Passage to read ▸
The CEOs commute to the office in a car driven by a personal driver/bodyguard, they generally take a private elevator to their office suite on a high floor with only a few other C-suite executives. They have private bathrooms, dining rooms, personal conference rooms, and perhaps even a place to take a nap or exercise, plus a full staff of people to get anything they want (meals, drinks, data, subordinates summoned for a chat on a moment's notice). And when they travel, it's by private plane with either family or whatever subordinates they want; everybody else flies commercial, and probably in coach.
This doesn't mean they're inaccessible. David Solomon set himself up in Goldman's Sky Lobby in 2021. In my experience Jamie Dimon has always been relatively accessible, but especially to outsiders: major clients, sell-side analysts, big shareholders, regulators. He returns phone calls and respond to emails.
However, while CEOs say they're accessible to staff and welcome their outreach with constructive suggestions, they totally underestimate the psychological and social hurdle that any employee below the C-suite or a major business head has to overcome to decide to try to contact them directly. At the very least, what will your boss think if you go over his or her head to the CEO? How can you do that without permanently destroying your currently most important internal relationship?
Not easy.
Because of this, CEOs are out of touch. They think they can ask people to come back into the office without repercussions. I suspect they will find they are very wrong.

Given material ▸
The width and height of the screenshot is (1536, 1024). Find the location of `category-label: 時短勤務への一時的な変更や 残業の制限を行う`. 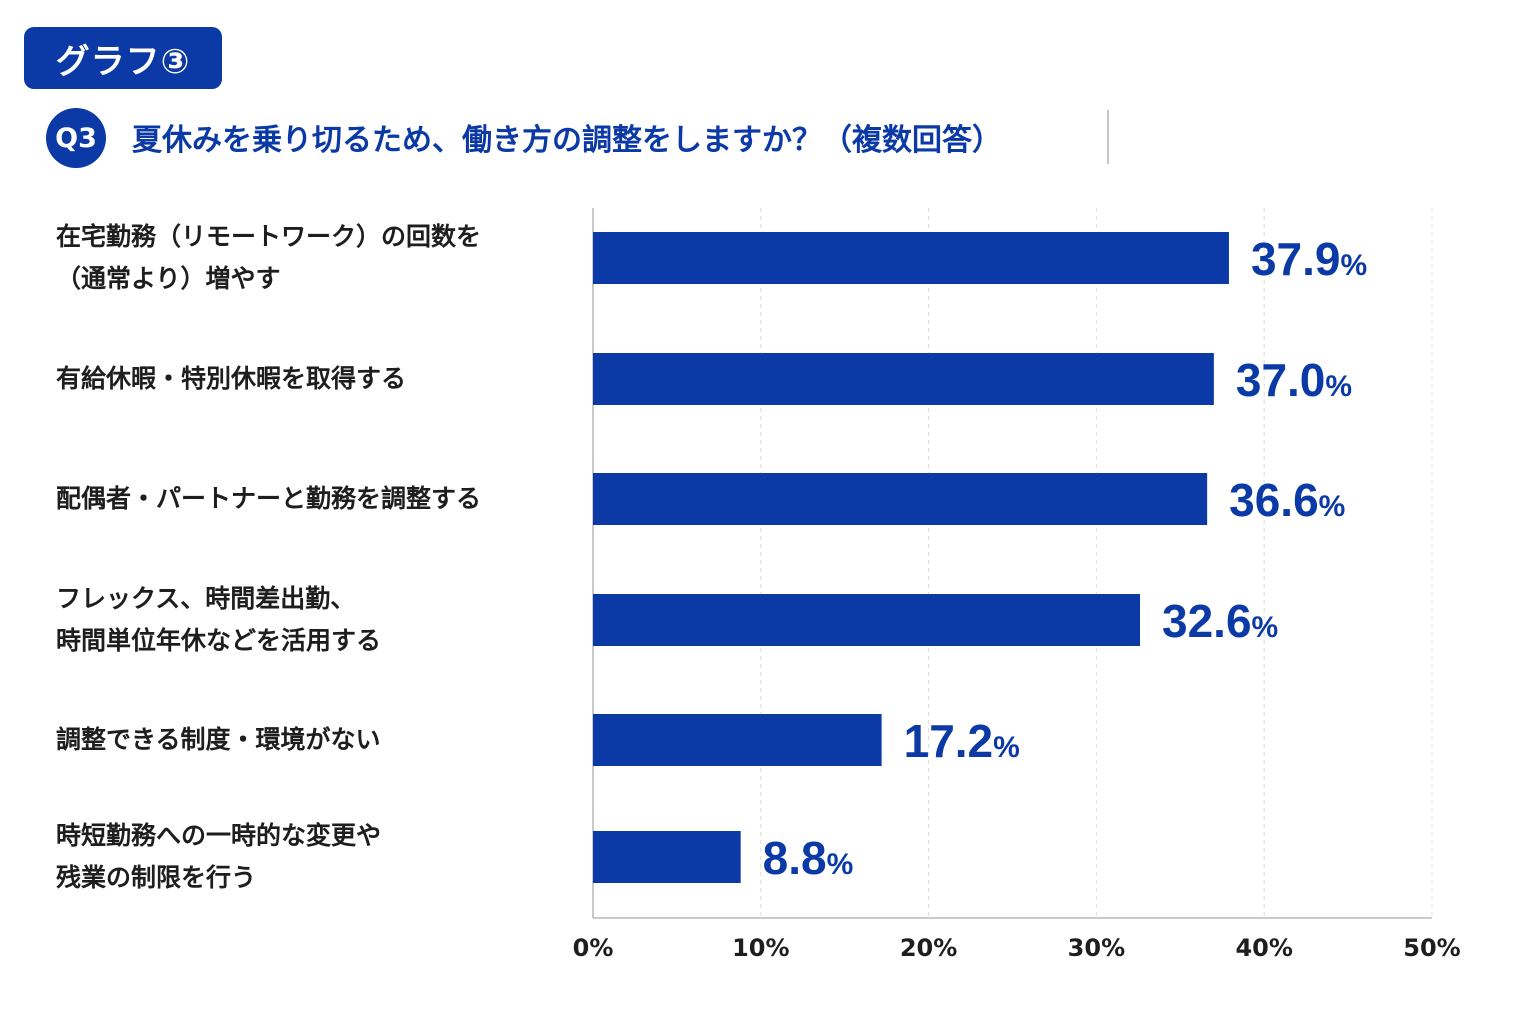

category-label: 時短勤務への一時的な変更や 残業の制限を行う is located at coordinates (219, 856).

Try it ▸
Answer these questions from the CEO passage:
1. In what year did David Solomon set himself up in Goldman's Sky Lobby?
2. When CEOs travel by private plane, how does everybody else fly?
3. What do CEOs think they can ask people to do without repercussions?
Rely on the CEO passage alone.

Exercise answer ▸
1. 2021
2. Commercial, and probably in coach
3. Come back into the office